LISTED ENTRIES:
▼▼▼

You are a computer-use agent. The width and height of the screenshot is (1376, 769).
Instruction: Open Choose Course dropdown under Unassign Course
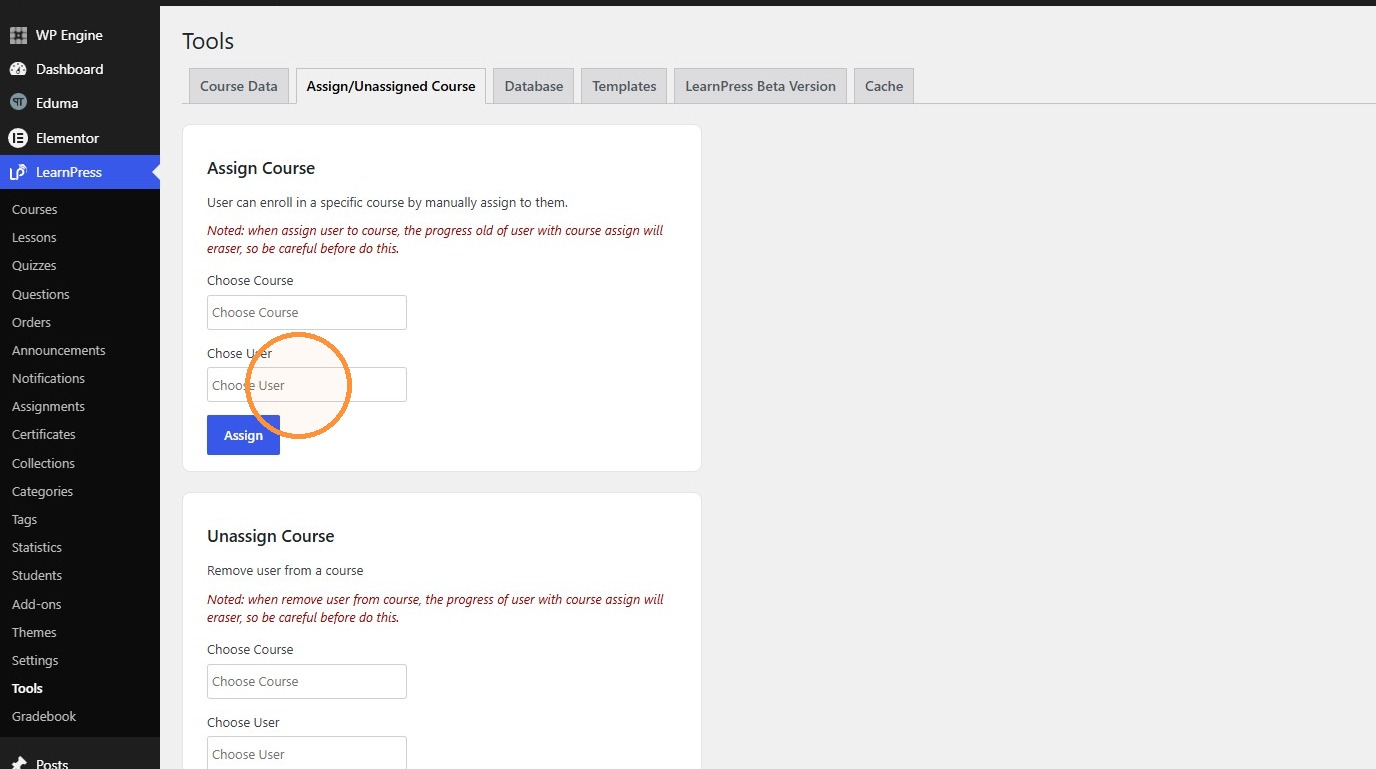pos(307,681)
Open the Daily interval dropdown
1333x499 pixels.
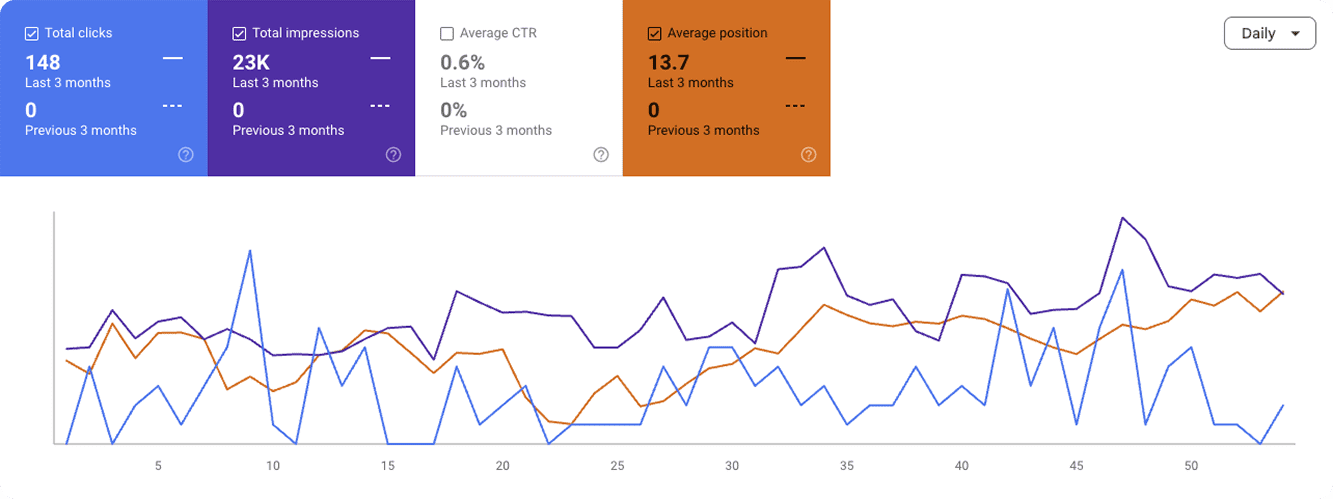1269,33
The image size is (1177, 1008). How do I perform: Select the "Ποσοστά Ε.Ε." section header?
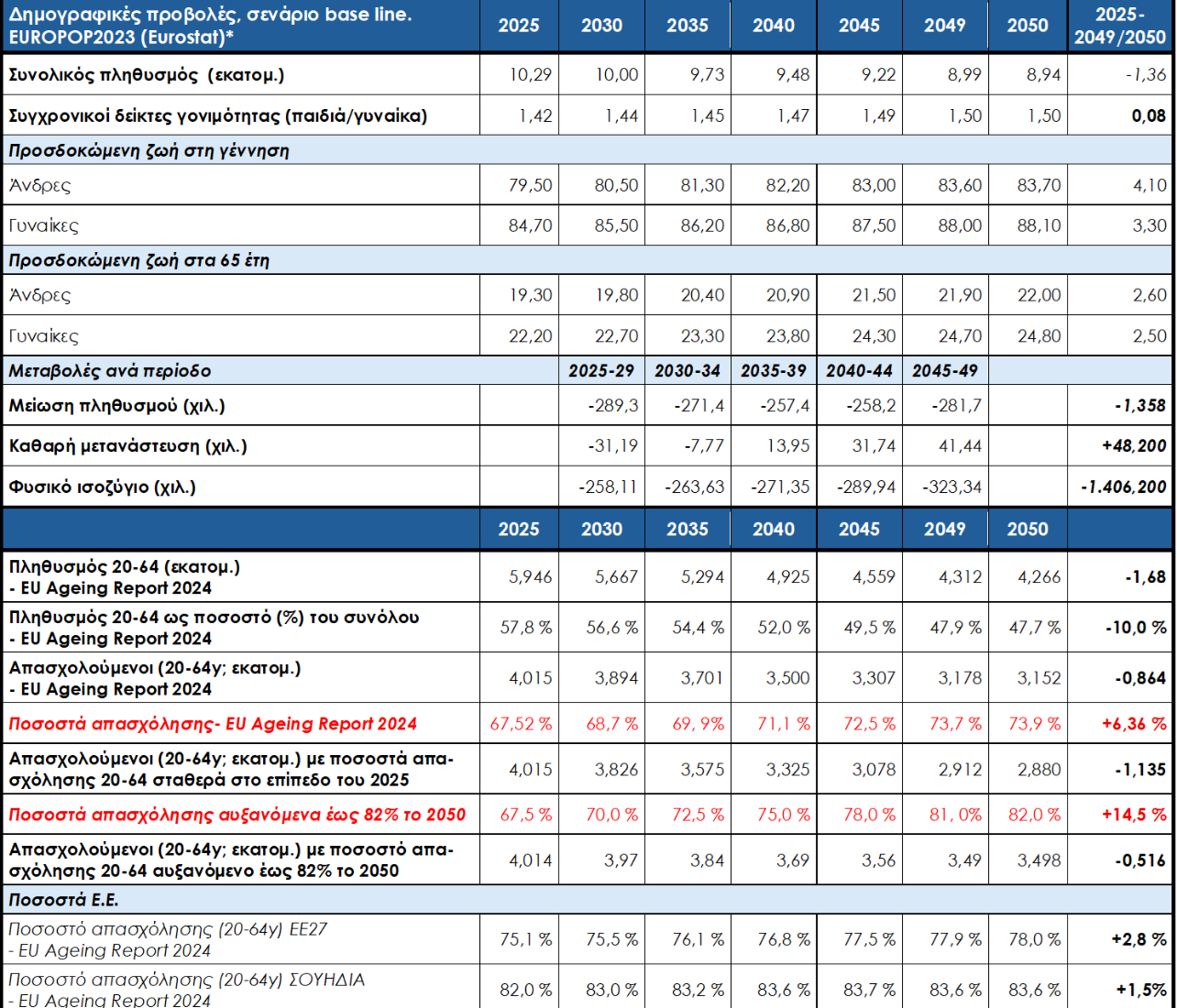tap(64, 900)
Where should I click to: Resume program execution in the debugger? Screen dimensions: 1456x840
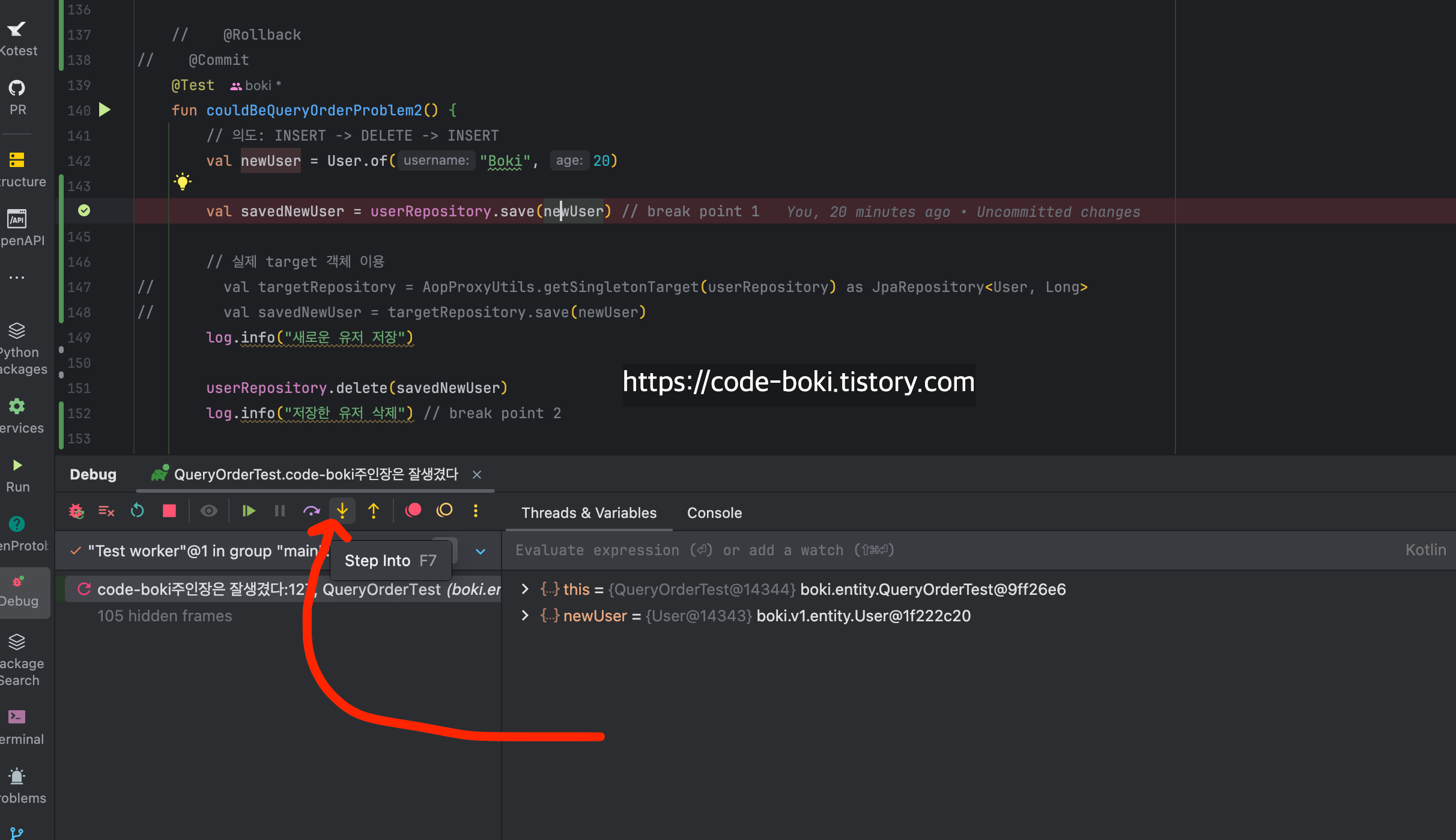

▲▲▲

EXERCISE DESCRIPTION:
Rewrite all the entries above, requests included, with every coordinate in the answers multiplied by 0.95 and rounded to the nearest whole number, halves rounding up. Leave the pictures out.

THE REPLY:
You are a computer-use agent. The width and height of the screenshot is (1376, 769).
Instruction: Open Choose Course dropdown under Unassign Course
pos(292,647)
Open the Daily interval dropdown
1333x499 pixels.
1206,31
The image size is (1177, 1008). How do I perform: Select the "Ποσοστά Ε.Ε." section header?
tap(61, 855)
Where should I click to: Resume program execution in the debugger? Screen dimensions: 1456x840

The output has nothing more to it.